简体   繁体   中英

Bash bad substitution with subshell

I am trying to get the Distro name without the quotation marks.

cat /etc/*-release | grep "NAME=.*" -o | cut -d "=" -f2 | head -n1

Returns: "CentOS Linux"

Now, using shell substitution, I tried to remove the quotation marks my placing the command in a sub-shell:

echo ${$(cat /etc/*-release | grep "NAME=.*" -o | cut -d "=" -f2 | head -n1)/\"}

I was thinking I could escape the quote using \\" and then omitting the last / to simply delete the quotes.

EDIT: I know this could be done with awk , but I don't know how.

EDIT: Output of cat /etc/*-release :

CentOS Linux release 7.2.1511 (Core)
NAME="CentOS Linux"
VERSION="7 (Core)"
ID="centos"
ID_LIKE="rhel fedora"
VERSION_ID="7"
PRETTY_NAME="CentOS Linux 7 (Core)"
ANSI_COLOR="0;31"
CPE_NAME="cpe:/o:centos:centos:7"
HOME_URL="https://www.centos.org/"
BUG_REPORT_URL="https://bugs.centos.org/"

CENTOS_MANTISBT_PROJECT="CentOS-7"
CENTOS_MANTISBT_PROJECT_VERSION="7"
REDHAT_SUPPORT_PRODUCT="centos"
REDHAT_SUPPORT_PRODUCT_VERSION="7"

CentOS Linux release 7.2.1511 (Core)
CentOS Linux release 7.2.1511 (Core)

Expected output: CentOS Linux

/etc/os-release appears to be a simple set of shell assignment statement; you might simply source it and output the value of $NAME (using a subshell to avoid potentially overwriting any variables in the current shell):

( . /etc/os-release; echo "$NAME" )

This might be a security risk, depending on your level of trust that /etc/os-release could contain other executable code for whatever reason.

» **SUPPLIED INFORMATION**

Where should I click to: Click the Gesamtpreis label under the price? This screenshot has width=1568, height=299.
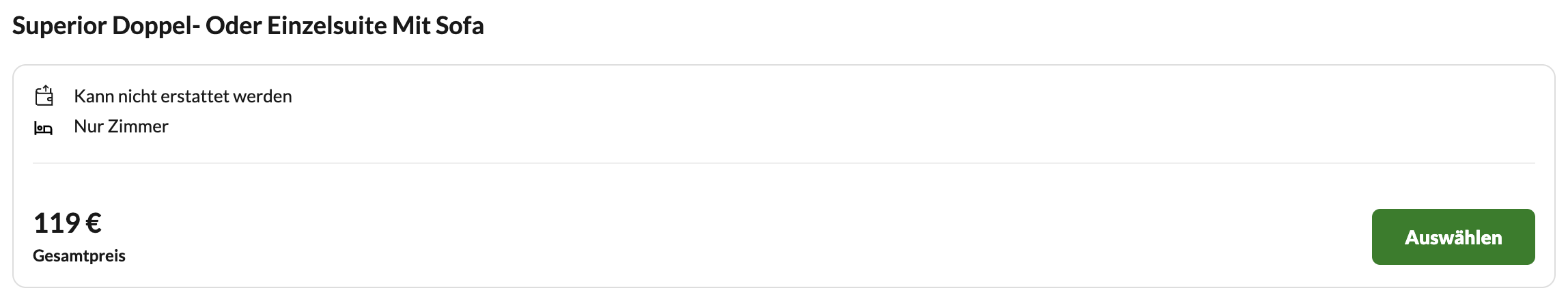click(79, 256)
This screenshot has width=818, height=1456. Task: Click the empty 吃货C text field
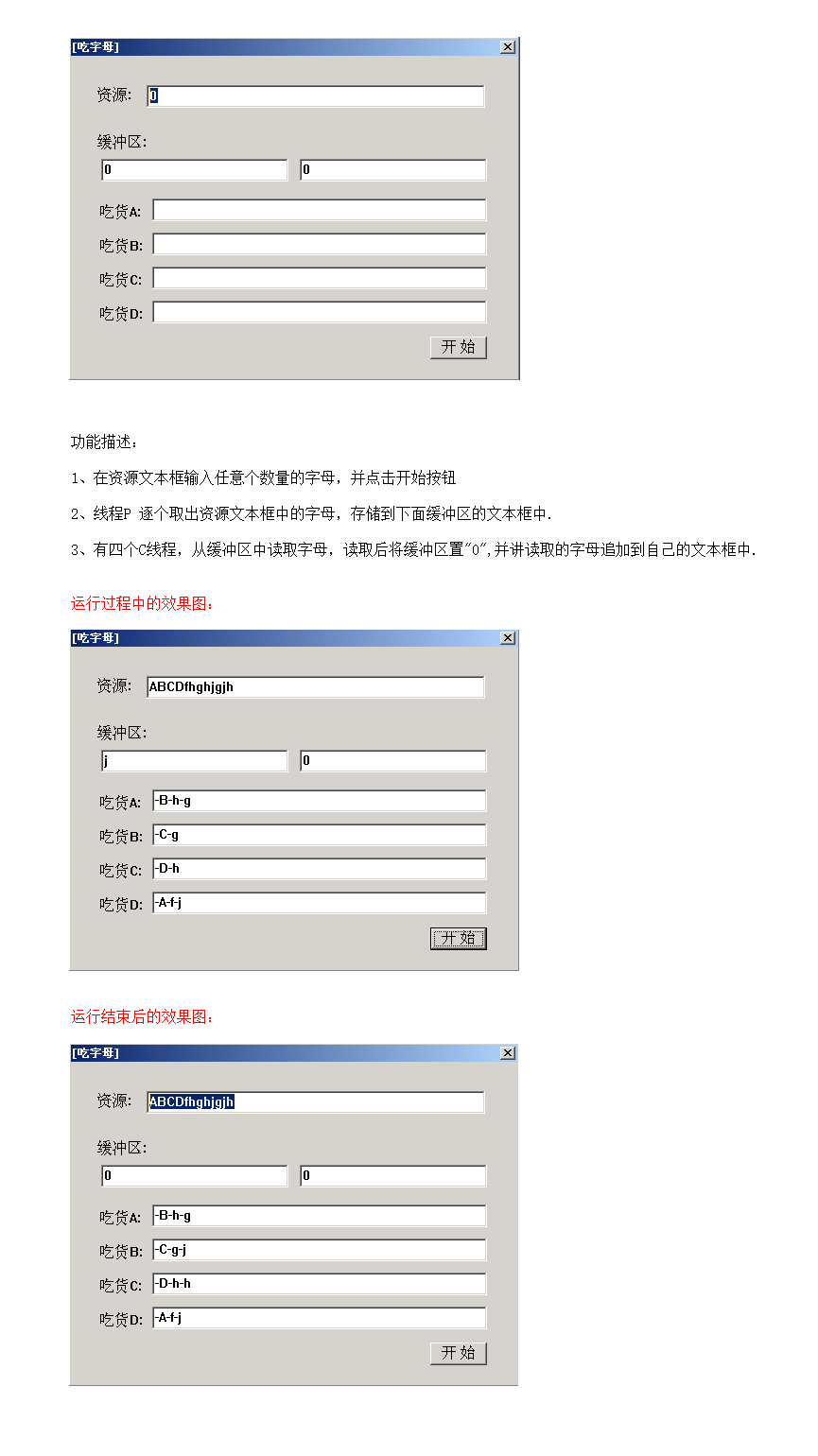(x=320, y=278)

==

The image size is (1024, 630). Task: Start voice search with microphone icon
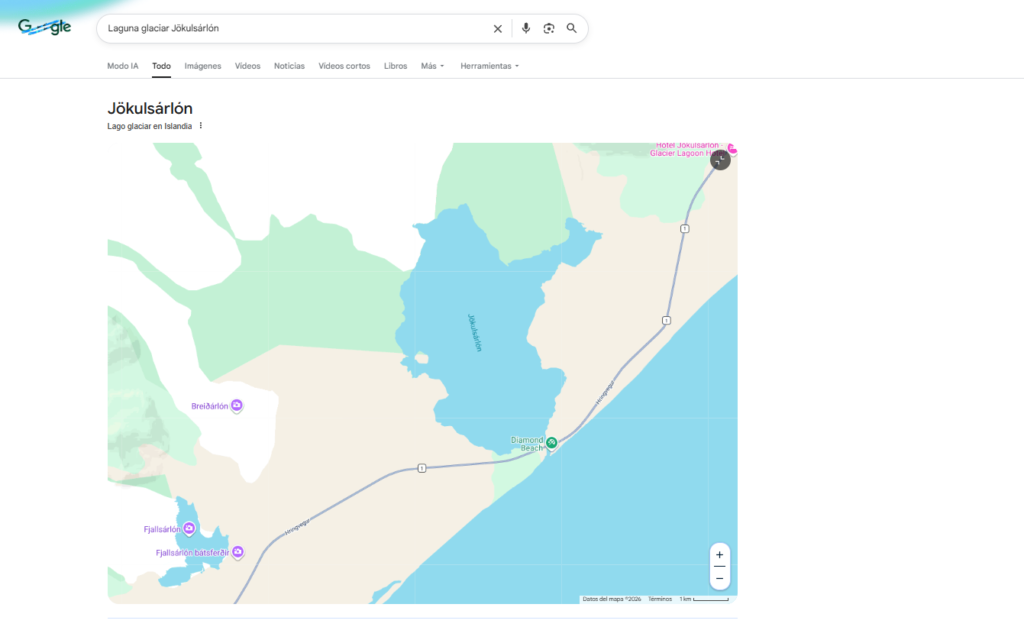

» **CHALLENGE 1**
Repeat the Bash substitution post word for word, starting at "I am trying" and ending at "delete the quotes.".
» **CHALLENGE 2**
State whether each statement agrees with the Bash substitution post. Answer yes or no, and quote the deciding words of the post.
(a) The expected output is CentOS Linux without quotation marks.
(b) The writer knows how to solve the problem with awk.
(c) The suggested command uses a subshell so that variables in the current shell are not overwritten.
» **CHALLENGE 3**
According to the Bash substitution post, what CentOS Linux release number appears in the output of cat /etc/*-release?

» **FULL SOLUTION 1**
I am trying to get the Distro name without the quotation marks.

cat /etc/*-release | grep "NAME=.*" -o | cut -d "=" -f2 | head -n1

Returns: "CentOS Linux"

Now, using shell substitution, I tried to remove the quotation marks my placing the command in a sub-shell:

echo ${$(cat /etc/*-release | grep "NAME=.*" -o | cut -d "=" -f2 | head -n1)/\"}

I was thinking I could escape the quote using \\" and then omitting the last / to simply delete the quotes.

» **FULL SOLUTION 2**
(a) Yes: "Expected output: CentOS Linux"
(b) No: "I know this could be done with awk , but I don't know how."
(c) Yes: "using a subshell to avoid potentially overwriting any variables in the current shell"

» **FULL SOLUTION 3**
7.2.1511